BBC - The Scottish budget has passed its first parliamentary hurdle after winning the support of the Greens.
Finance Secretary Derek Mackay had been in negotiations with opposition leaders to find backing for the plans he first outlined in December.
A deal was reached on Wednesday after the Greens won an additional £170m for local councils.
And public sector pay rises will now apply to 75% of workers rather than the 51% that was originally proposed.
The revised budget proposals were approved by 69 votes to 56 in the Scottish Parliament, and now move onto the next stage in the legislative process ahead of a final vote next month.
The Scottish Conservatives and Scottish Labour voted against, but two Liberal Democrat MSPs backed the proposals.
The agreement means all public sector employees earning up to £36,500 will now receive a minimum 3% pay increase - which Mr Mackay said would cover 80% of NHS staff and the majority of teachers.
An anomaly in Mr Mackay's draft budget proposals from December that would have seen those earning between £43,525 and £58,500 paying less tax rather than more will also be addressed.

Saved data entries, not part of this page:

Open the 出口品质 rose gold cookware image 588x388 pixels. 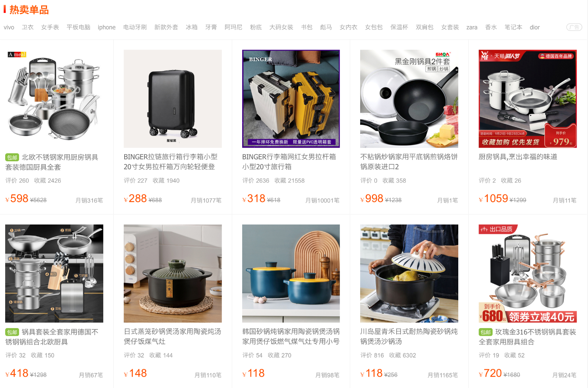point(528,273)
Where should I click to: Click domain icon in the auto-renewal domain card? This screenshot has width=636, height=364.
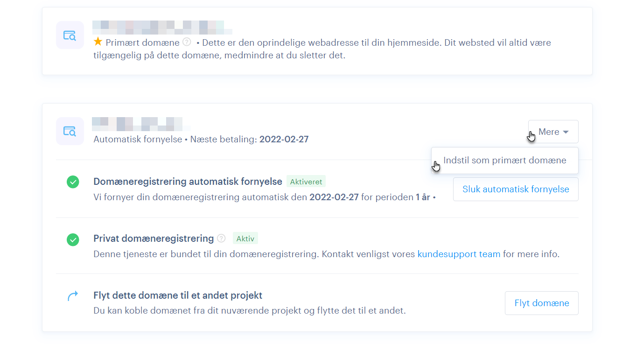(70, 131)
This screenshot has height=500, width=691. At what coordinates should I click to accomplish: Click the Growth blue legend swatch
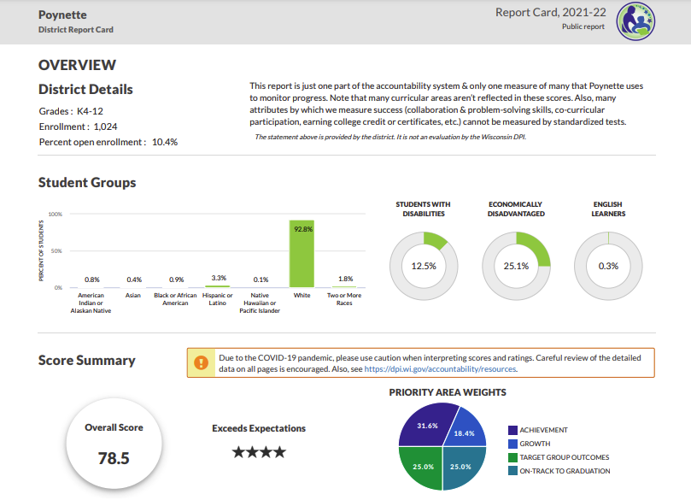(513, 443)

Mr Mackay said this would be done by changing the higher rate threshold to £43,438 rather than the £44,274 that had originally been proposed - a move he said would raise an additional £55m in taxation.
But it means the nearly 400,00 people in Scotland who fall into the higher rate bracket will have to pay more tax than under the original proposals.

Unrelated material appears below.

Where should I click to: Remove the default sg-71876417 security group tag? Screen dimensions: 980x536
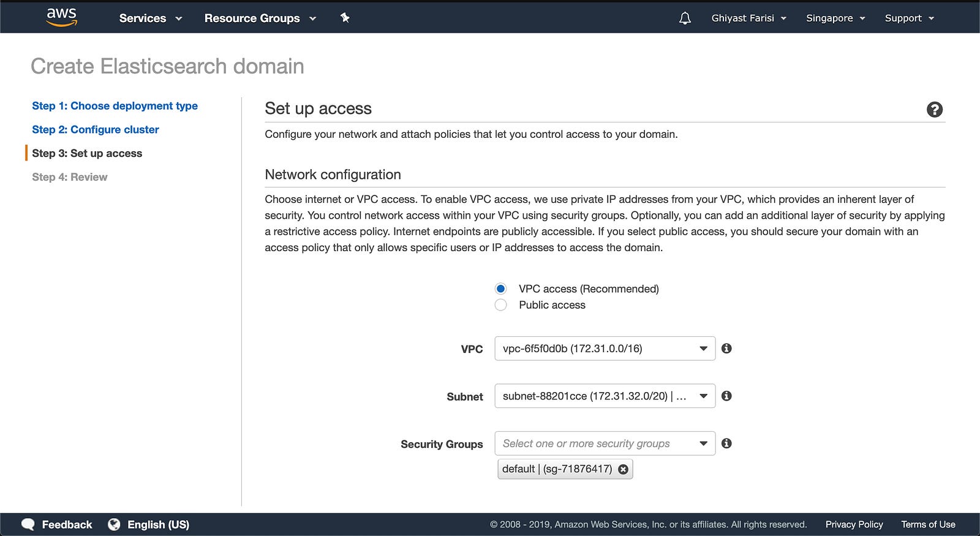coord(623,469)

The increased council funding includes an additional £10.5m to help fund inter-island ferries in Orkney and Shetland.
The minority SNP government had needed to win the support of at least one other party in the Scottish Parliament to pass its budget.
Mr Mackay outlined details of the agreement in the Scottish Parliament after the Greens confirmed a deal had been reached earlier on Wednesday.

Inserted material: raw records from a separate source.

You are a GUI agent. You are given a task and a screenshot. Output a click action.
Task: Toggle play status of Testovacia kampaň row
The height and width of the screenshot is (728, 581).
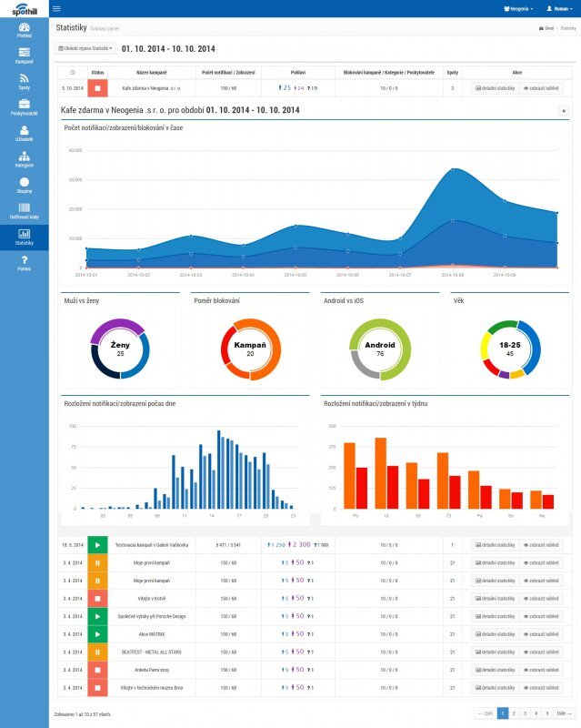(x=98, y=545)
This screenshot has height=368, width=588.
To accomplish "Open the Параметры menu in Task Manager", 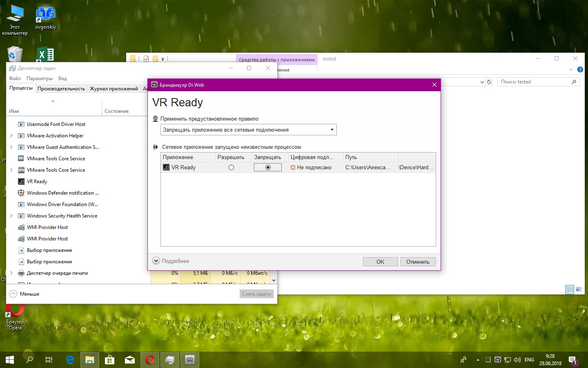I will (39, 79).
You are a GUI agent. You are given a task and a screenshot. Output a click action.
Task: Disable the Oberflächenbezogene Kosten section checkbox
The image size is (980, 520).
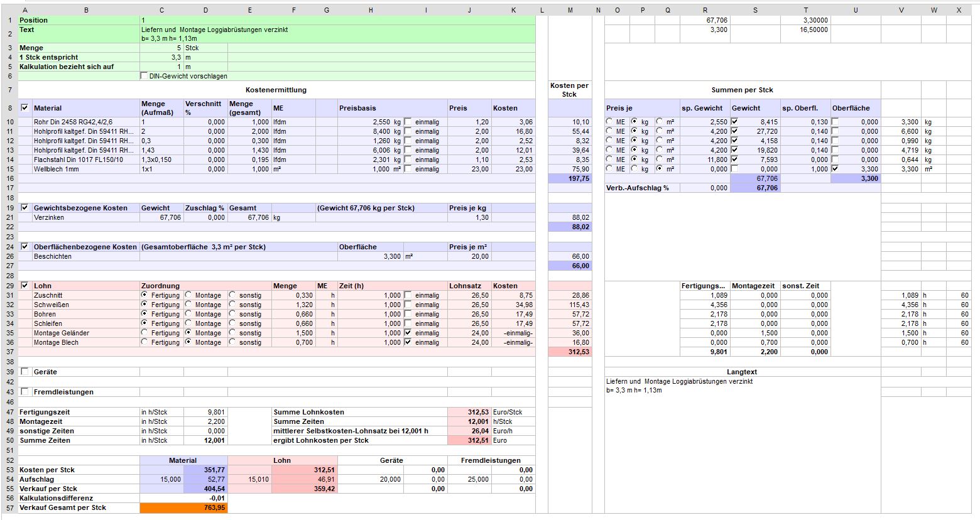pyautogui.click(x=25, y=247)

Scottish Green co-convener Patrick Harvie said the extra council funding "more than reverses all of the £157m of local government cuts proposed by the SNP" in its draft budget.
He added: "Last year we stopped the cuts; this year we've pushed the government even further and delivered a real-terms increase in funding, including a fair contribution towards the additional pressures councils are facing.
"While other parties continue to posture from the sidelines, Greens are making Scotland fairer."
Talks had also been held with the Lib Dems, who were seeking more support for education and health along with financial backing for ferry services in Orkney and Shetland, but an agreement could not be reached.
However, additional funding for the ferries will be included in the budget regardless - which was enough to win the backing of Lib Dem MSPs Liam McArthur and Tavish Scott, who represent Orkney and Shetland respectively.